50% da área do Gandarela ainda são da Vale

Excelente matéria recente da Deutsche Welle informa que o parque, oficialmente, ainda não tem a posse de nenhum dos 31 mil hectares previstos.

“Vamos receber as terras via compensação ambiental das empresas”, afirma Tarcísio Nunes, diretor do parque nacional. Do total, 50% da área do parque ainda são da Vale e 20% são da mineradora AngloGold. Samarco e imobiliárias são donas do restante. “Há pedidos de lavra por todo o território. Mas uma vez que a área virou parque, não se pode mais minerar”, diz Nunes.

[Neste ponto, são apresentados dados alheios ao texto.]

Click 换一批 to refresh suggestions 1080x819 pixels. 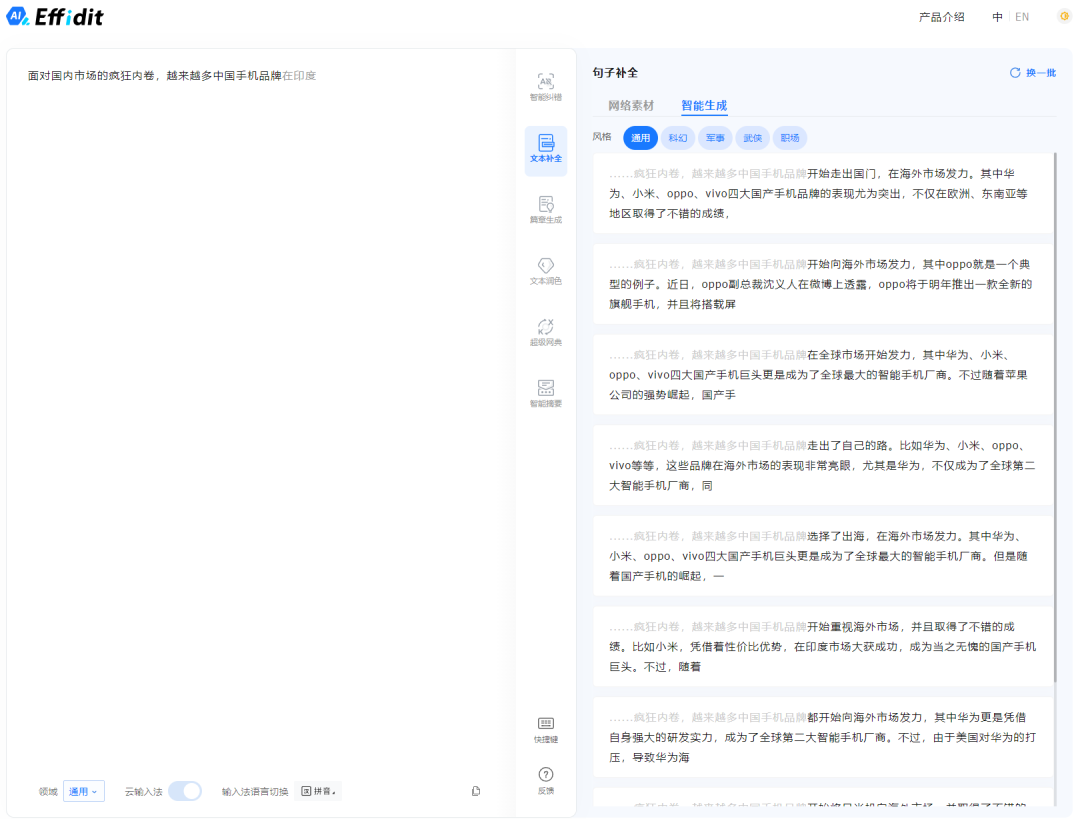[x=1033, y=73]
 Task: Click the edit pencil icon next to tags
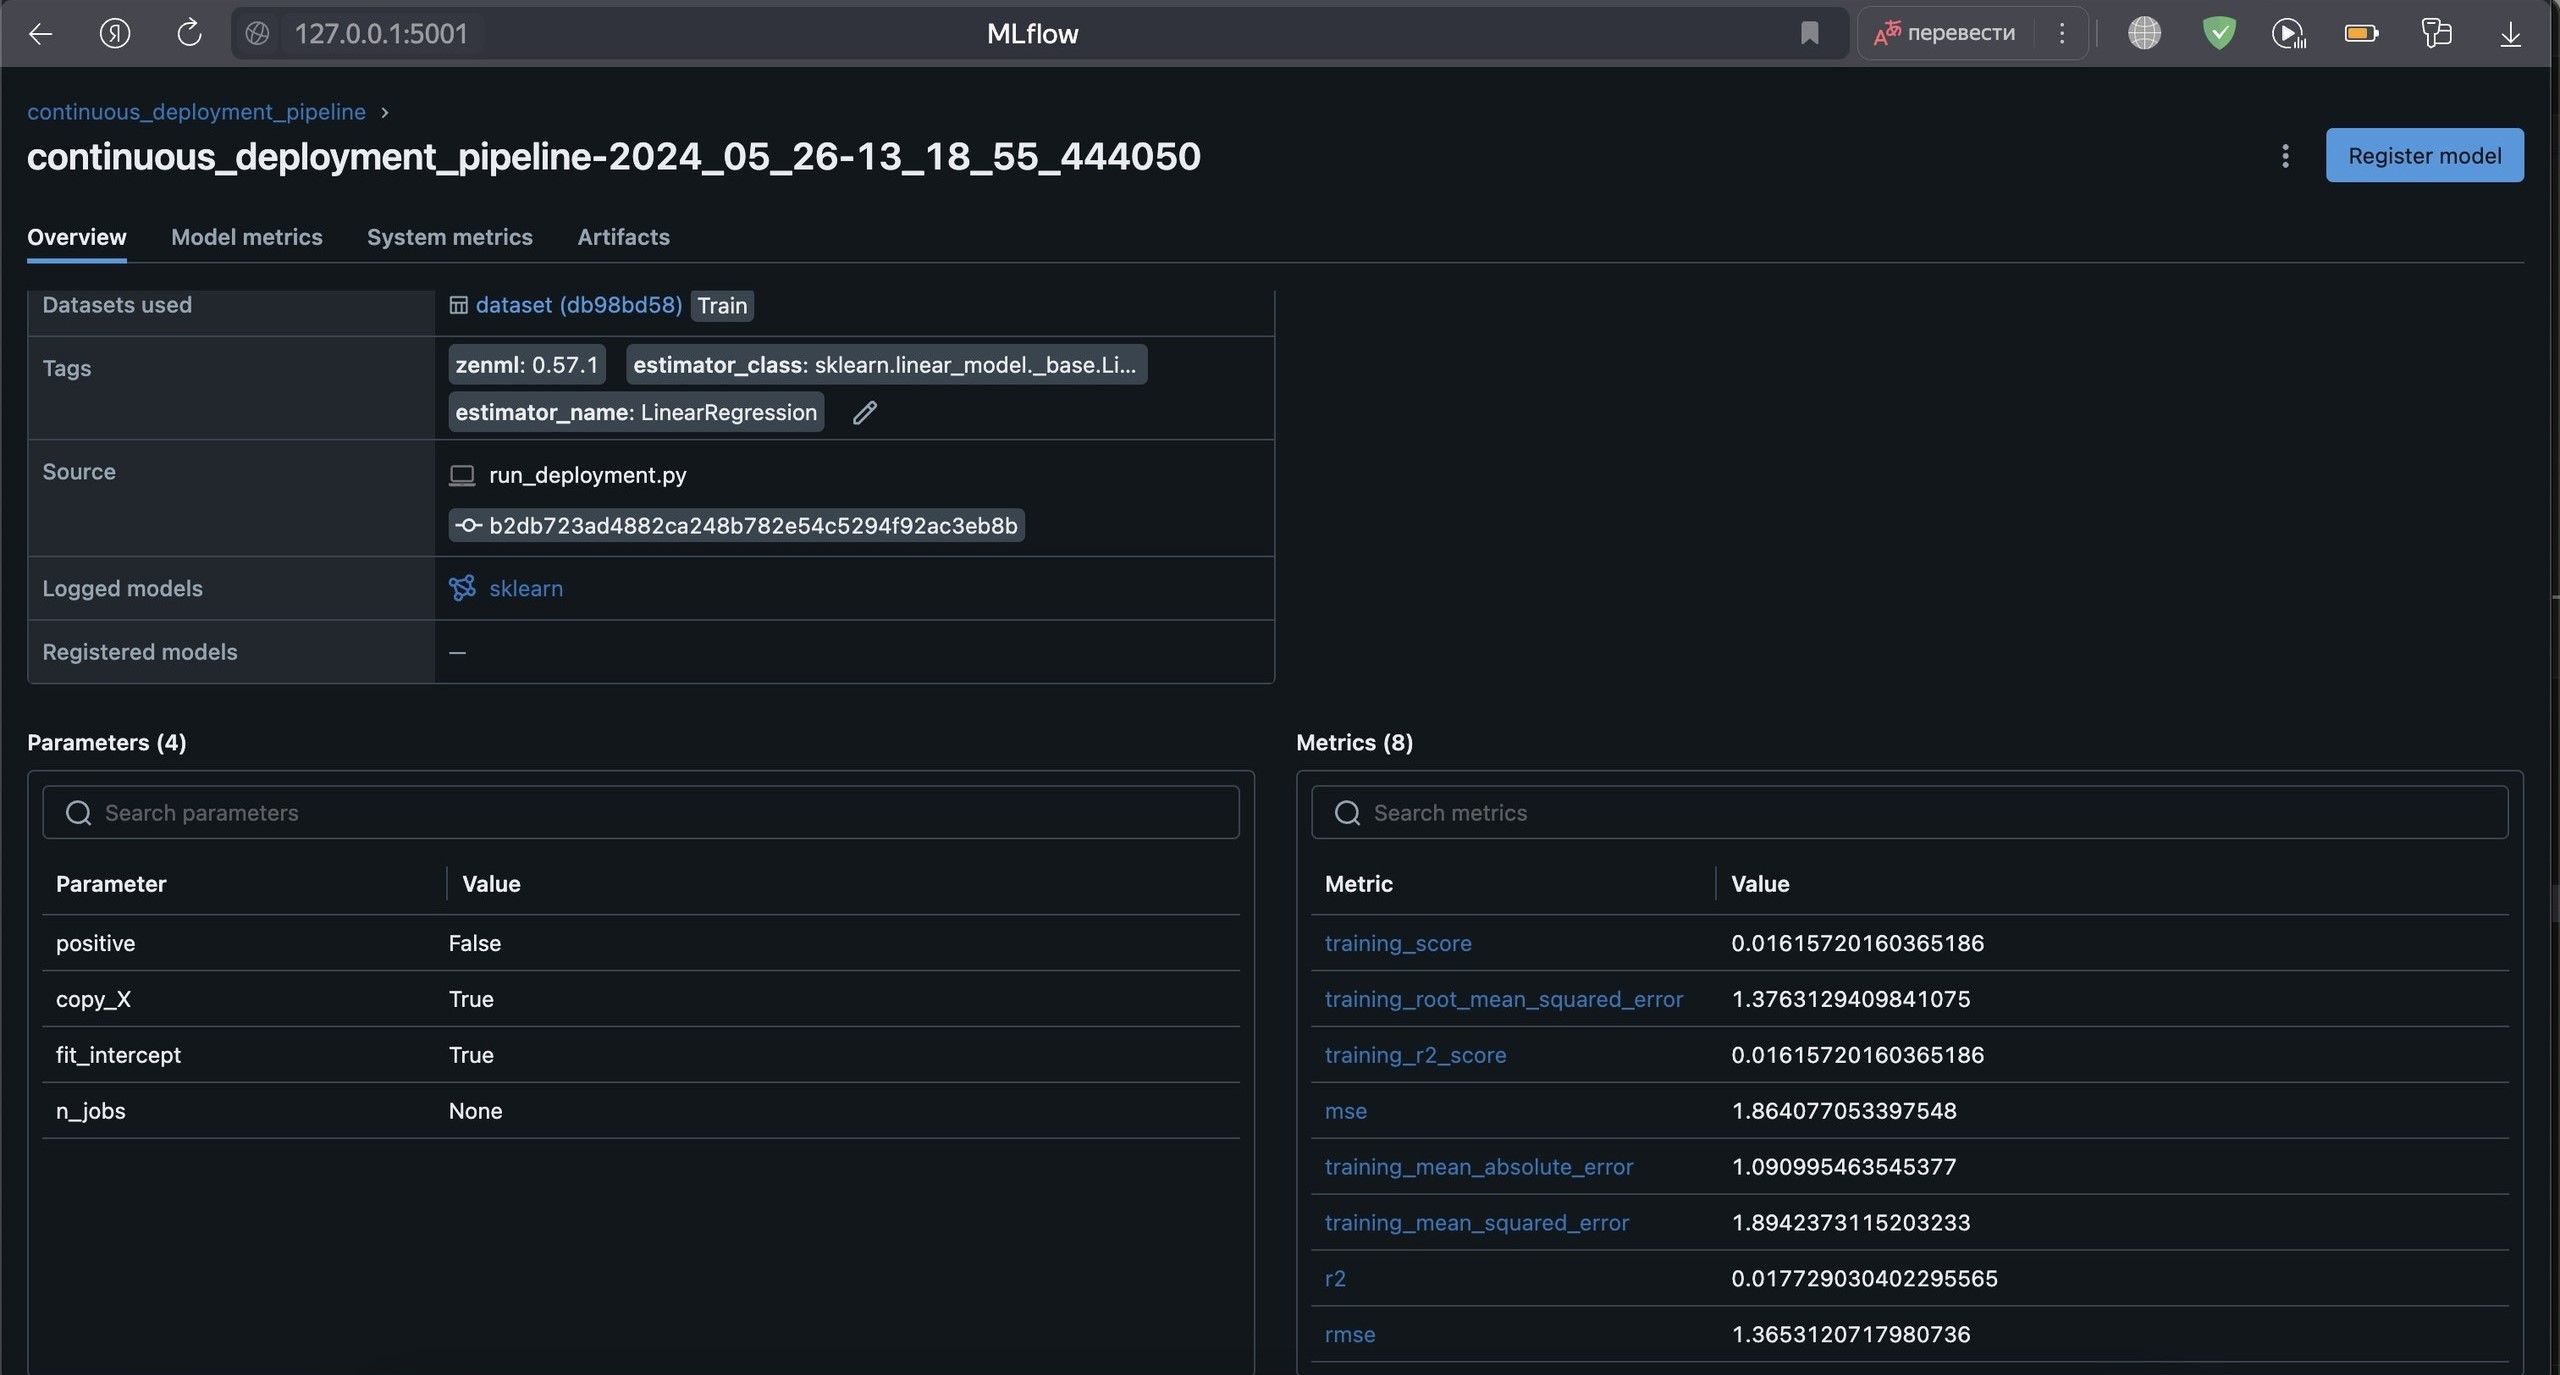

A Vale confirmou que 16 mil hectares – dos 22 mil que detém na serra do Gandarela – estão dentro da área de proteção integral. “A destinação desse terreno ao parque nacional encontra-se em fase de regularização fundiária, em acompanhamento direto pelo ICMBio”, respondeu.

Na prática, a “saída” proposta por Salles e Zema entrega tudo que a Vale sempre quis. E estamos falando apenas de um dos 7 parques anunciados como prêmio pelos maiores crimes ambientais do Brasil e a morte de 300 pessoas. No último dia de 2018, portaria do MMA criou um mosaico de proteção para as unidades de conservação do Quadrilátero Ferrífero que incluem também o Gandarela, o que não deve ser impedimento.

Por enquanto, a Vale não tem autorização para minerar na área que ficou de fora do parque. “O Projeto Apolo foi amplamente reformulado e a revisão do Estudo de Impacto Ambiental/Relatório de Impacto Ambiental foi protocolada em julho de 2018”, afirma a empresa. A análise do processo ainda não foi retomada pelo governo estadual de Minas Gerais.

“Dentro do Quadrilátero Ferrífero, a serra do Gandarela é o último reduto ainda não impactado pela mineração de ferro”, ressalta Paulo Rodrigues, geólogo e membro do Movimento pela Preservação da Serra do Gandarela.

Salles e Zema escancaram que a Vale literalmente faz o que quer em Minas Gerais e no Brasil.